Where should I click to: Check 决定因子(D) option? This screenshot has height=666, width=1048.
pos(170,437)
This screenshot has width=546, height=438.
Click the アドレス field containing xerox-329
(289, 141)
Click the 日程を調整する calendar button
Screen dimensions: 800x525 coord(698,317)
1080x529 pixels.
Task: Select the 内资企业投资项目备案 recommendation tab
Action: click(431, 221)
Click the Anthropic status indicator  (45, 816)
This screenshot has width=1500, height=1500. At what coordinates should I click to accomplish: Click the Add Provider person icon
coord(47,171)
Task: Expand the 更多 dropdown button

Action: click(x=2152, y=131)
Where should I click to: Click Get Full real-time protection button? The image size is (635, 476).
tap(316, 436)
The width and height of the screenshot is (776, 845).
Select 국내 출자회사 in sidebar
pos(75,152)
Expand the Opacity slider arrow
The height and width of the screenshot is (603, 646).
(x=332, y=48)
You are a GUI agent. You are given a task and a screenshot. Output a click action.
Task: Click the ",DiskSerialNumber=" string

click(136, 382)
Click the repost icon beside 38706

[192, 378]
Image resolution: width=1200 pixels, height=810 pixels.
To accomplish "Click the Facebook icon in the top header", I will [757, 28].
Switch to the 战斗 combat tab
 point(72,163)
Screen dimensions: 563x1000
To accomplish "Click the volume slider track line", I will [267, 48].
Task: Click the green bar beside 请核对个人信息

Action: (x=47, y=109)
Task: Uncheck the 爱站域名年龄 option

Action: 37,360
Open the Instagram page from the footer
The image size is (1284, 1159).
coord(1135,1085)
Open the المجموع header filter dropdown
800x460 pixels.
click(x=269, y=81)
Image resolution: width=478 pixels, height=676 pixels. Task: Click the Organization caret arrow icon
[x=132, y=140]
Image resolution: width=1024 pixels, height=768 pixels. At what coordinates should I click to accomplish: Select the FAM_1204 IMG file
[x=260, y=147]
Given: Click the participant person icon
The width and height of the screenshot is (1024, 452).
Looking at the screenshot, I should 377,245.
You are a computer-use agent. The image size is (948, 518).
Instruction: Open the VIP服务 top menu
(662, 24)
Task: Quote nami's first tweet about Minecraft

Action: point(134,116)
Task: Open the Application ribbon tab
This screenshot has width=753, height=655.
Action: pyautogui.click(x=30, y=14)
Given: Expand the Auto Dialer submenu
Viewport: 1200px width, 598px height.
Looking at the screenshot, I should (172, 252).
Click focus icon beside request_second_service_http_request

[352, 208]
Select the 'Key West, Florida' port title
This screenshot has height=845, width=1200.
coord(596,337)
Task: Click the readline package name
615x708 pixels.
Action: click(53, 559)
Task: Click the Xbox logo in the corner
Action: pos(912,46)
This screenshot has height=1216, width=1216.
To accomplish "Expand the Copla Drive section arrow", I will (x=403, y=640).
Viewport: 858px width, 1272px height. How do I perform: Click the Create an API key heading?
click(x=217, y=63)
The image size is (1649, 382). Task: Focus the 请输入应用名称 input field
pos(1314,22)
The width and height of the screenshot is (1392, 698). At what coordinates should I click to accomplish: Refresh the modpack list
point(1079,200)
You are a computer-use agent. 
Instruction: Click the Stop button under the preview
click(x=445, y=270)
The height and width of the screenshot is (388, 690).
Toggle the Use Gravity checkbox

**PERNYATAAN MASALAH**:
Tuliskan kembali baris-baris data tanpa perubahan apa pun, dari baris pertama sampai dengan baris yang memuat "Click the Anthropic", kedua baris itu ikut disertakan.

**JAWABAN BENAR**:
Where should I click to: Check 决定因子(D) option? This screenshot has height=666, width=1048.
pos(170,437)
This screenshot has width=546, height=438.
Click the アドレス field containing xerox-329
(289, 141)
Click the 日程を調整する calendar button
Screen dimensions: 800x525 coord(698,317)
1080x529 pixels.
Task: Select the 内资企业投资项目备案 recommendation tab
Action: click(431, 221)
Click the Anthropic status indicator  (45, 816)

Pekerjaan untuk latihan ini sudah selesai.